[Start of Given entries]

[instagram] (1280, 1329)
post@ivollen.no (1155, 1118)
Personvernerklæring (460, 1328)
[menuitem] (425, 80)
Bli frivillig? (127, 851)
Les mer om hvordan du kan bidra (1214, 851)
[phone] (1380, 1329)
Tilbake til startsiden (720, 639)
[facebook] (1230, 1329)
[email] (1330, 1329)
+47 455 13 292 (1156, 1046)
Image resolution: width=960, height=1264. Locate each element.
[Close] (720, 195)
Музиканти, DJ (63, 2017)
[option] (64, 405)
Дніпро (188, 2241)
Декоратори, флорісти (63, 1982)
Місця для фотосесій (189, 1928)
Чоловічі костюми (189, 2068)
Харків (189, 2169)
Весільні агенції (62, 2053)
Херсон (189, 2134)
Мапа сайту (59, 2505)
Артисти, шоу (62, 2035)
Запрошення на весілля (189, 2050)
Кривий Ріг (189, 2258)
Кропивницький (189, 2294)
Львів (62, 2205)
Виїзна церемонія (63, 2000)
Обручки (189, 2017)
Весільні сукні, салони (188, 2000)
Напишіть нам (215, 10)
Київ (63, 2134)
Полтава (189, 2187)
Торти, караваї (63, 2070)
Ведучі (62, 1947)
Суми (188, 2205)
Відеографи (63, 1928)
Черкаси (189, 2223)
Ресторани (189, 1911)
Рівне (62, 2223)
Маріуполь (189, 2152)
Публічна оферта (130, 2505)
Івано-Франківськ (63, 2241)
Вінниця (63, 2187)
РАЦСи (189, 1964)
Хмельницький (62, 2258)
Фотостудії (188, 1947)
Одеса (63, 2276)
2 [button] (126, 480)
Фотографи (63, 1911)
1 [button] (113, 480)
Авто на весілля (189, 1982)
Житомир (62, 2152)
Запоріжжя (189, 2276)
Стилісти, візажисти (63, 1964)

[End of Given entries]

■ **Work to be completed**: Reproduce every line from the one containing "Виїзна церемонія (63, 2000)" through the final line, inclusive. Multiply each answer coordinate by 2.5 and round it to a whole number, with halves rounded up.

■ **Result of this task**:
Виїзна церемонія (158, 5000)
Обручки (473, 5043)
Весільні сукні, салони (470, 5000)
Напишіть нам (538, 25)
Київ (158, 5335)
Полтава (473, 5468)
Торти, караваї (158, 5175)
Ведучі (155, 4868)
Суми (470, 5513)
Відеографи (158, 4820)
Черкаси (473, 5558)
Ресторани (473, 4778)
Рівне (155, 5558)
Маріуполь (473, 5380)
Публічна оферта (325, 6263)
Івано-Франківськ (158, 5603)
Вінниця (158, 5468)
РАЦСи (473, 4910)
Хмельницький (155, 5645)
Фотостудії (470, 4868)
Одеса (158, 5690)
2 [button] (315, 1200)
Фотографи (158, 4778)
1 [button] (283, 1200)
Авто на весілля (473, 4955)
Житомир (155, 5380)
Запоріжжя (473, 5690)
Стилісти, візажисти (158, 4910)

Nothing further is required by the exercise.